═══ Фрагмент документа ═══

Наша мастерская уже ко второму году сама по себе несколько расползлась на группки, цементируемые, пожалуй, двумя обстоятельствами – сходным предыдущим «доинститутским» житейским опытом и местом нынешнего проживания. Конечно, это было абсолютно условное деление, во многом объясняющееся просто временем, проводимым вместе – либо в институтском общежитии, либо по дороге через город домой. То, что в маленьком творческом коллектив амбициозных молодых людей, каждый из которых искренне был в глубине души уверен в своих особых способностях, гарантирующих ему в будущем профессиональную востребованность, отношения и не могли оставаться простыми, сейчас-то кажется очевидным – иначе и быть не могло. Ведь процесс занятий по мастерству, помимо многого другого, строился как последовательное выполнение разнообразных творческих заданий – от немых этюдов до полноценных сценариев, – и их последующего еженедельного подробного обсуждения, критики на курсе. Конечно, каждому, прежде всего, была важна оценка мастера, всегда подводящего итог общему разговору, но не менее ревниво все относились и к замечаниями, высказанным сокурсниками. Не все из нас, конечно, были готовы сдерживать рвущиеся наружу эмоции. И часто просто не слишком вежливые слова, сказанные о дорогой тебе работе, могли надолго развести тех, кто только что входил в аудиторию друзьями.

═══

Переведите на английский язык предложение из фрагмента о творческой мастерской: «Не все из нас, конечно, были готовы сдерживать рвущиеся наружу эмоции».

═══ Записанные данные ═══

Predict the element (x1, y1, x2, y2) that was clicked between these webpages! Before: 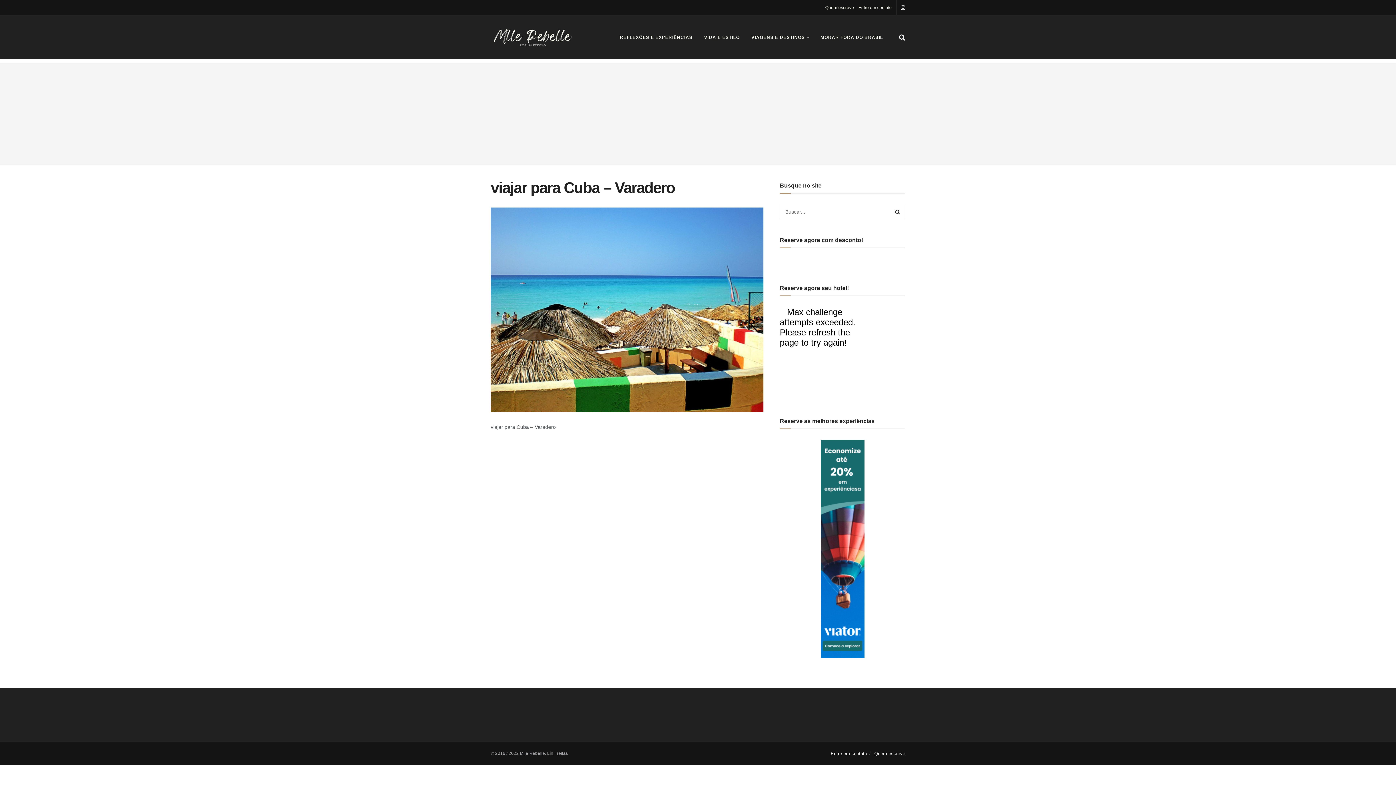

═══

Результат выполнения. Not all of us, of course, were ready to hold back the emotions that were bursting to get out.